Supplied entries:
------------------------------

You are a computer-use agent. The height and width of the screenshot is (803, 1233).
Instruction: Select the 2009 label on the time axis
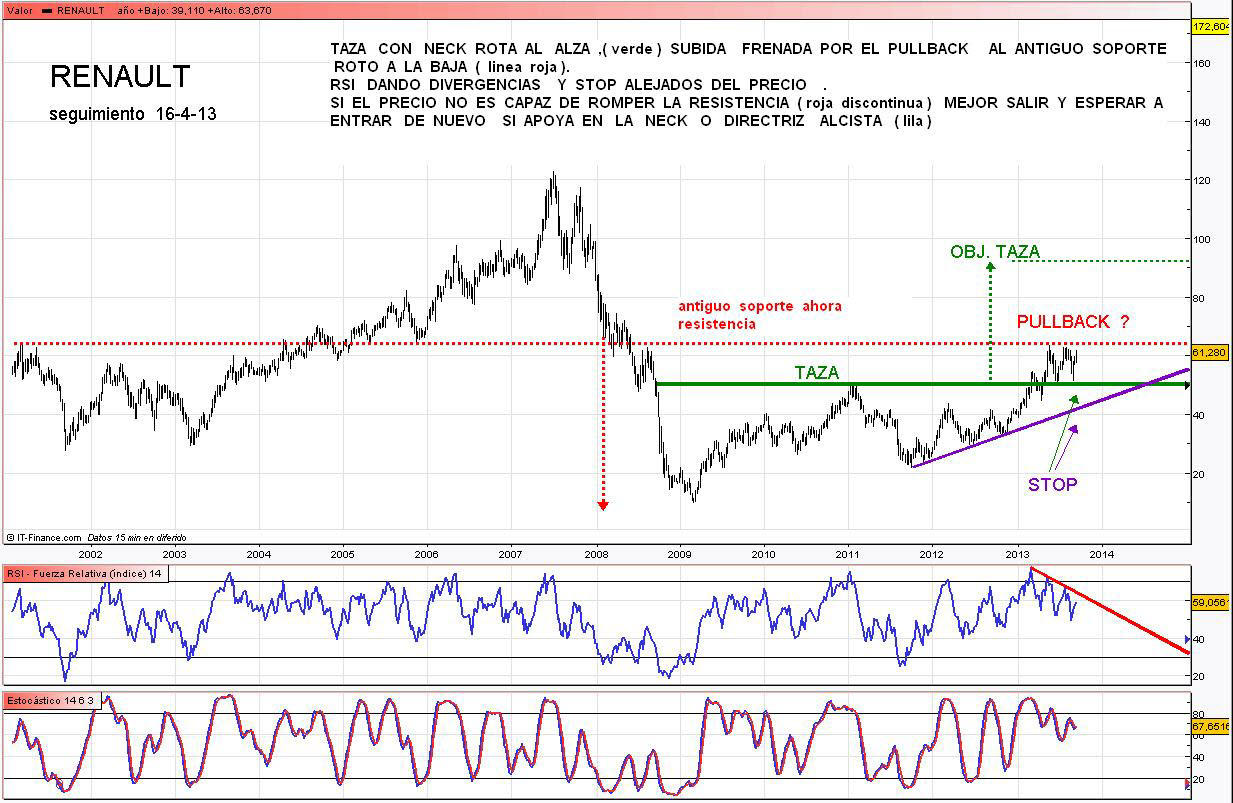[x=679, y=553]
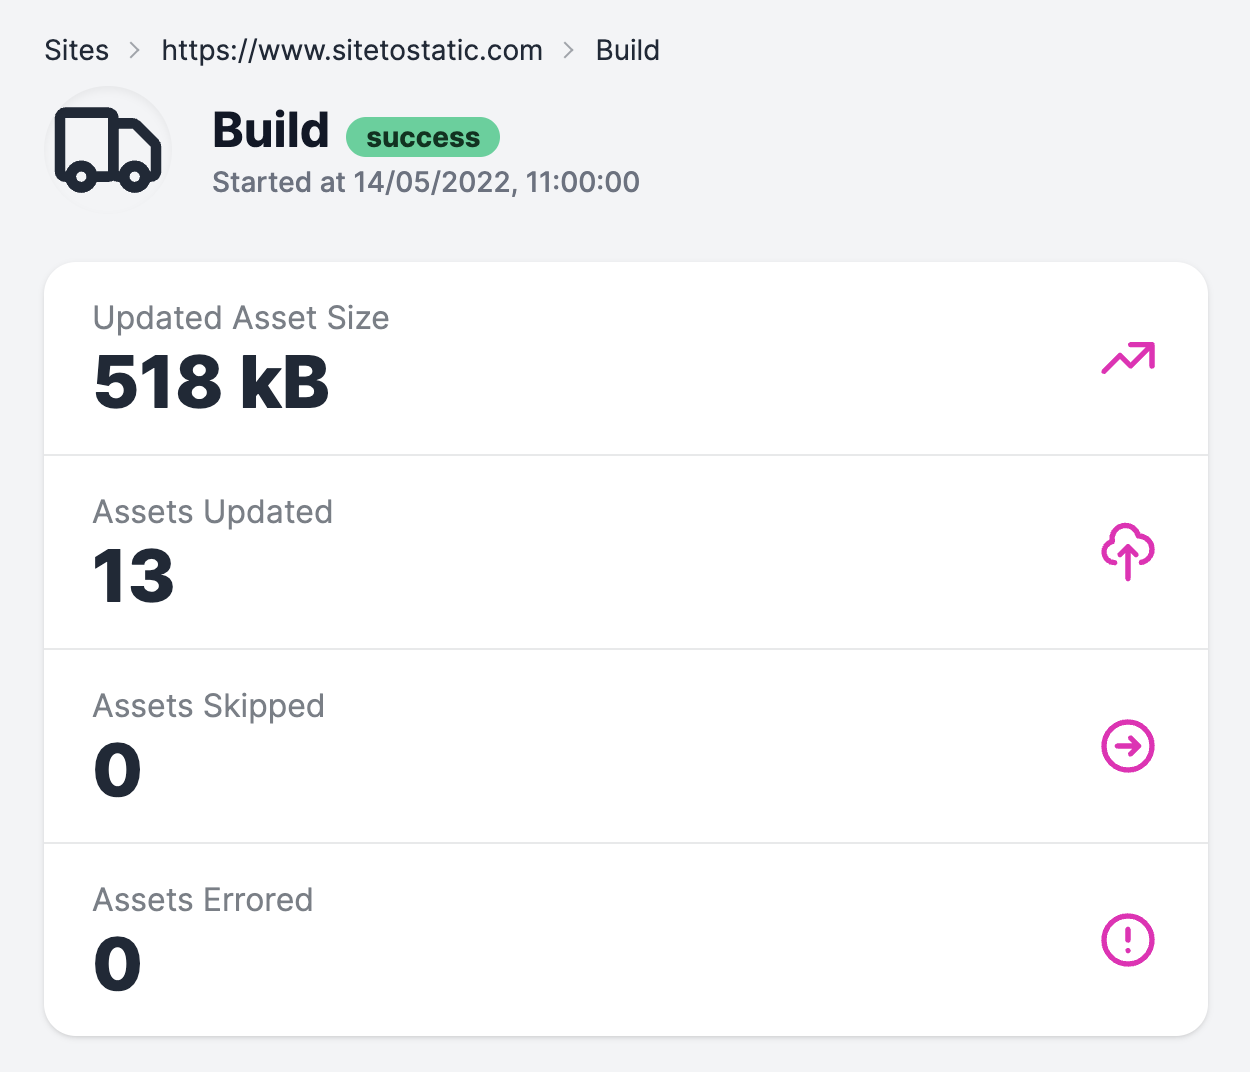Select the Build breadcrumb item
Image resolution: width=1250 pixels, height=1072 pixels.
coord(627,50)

------------------------------

Only text belongs in the copy: repeat each line of the data exactly and leave out the pictures.

Result for this exercise:
You are a computer-use agent. The height and width of the screenshot is (803, 1233).
Instruction: Select the 2009 label on the time axis
[x=679, y=553]
Select the Build breadcrumb item
Image resolution: width=1250 pixels, height=1072 pixels.
coord(627,50)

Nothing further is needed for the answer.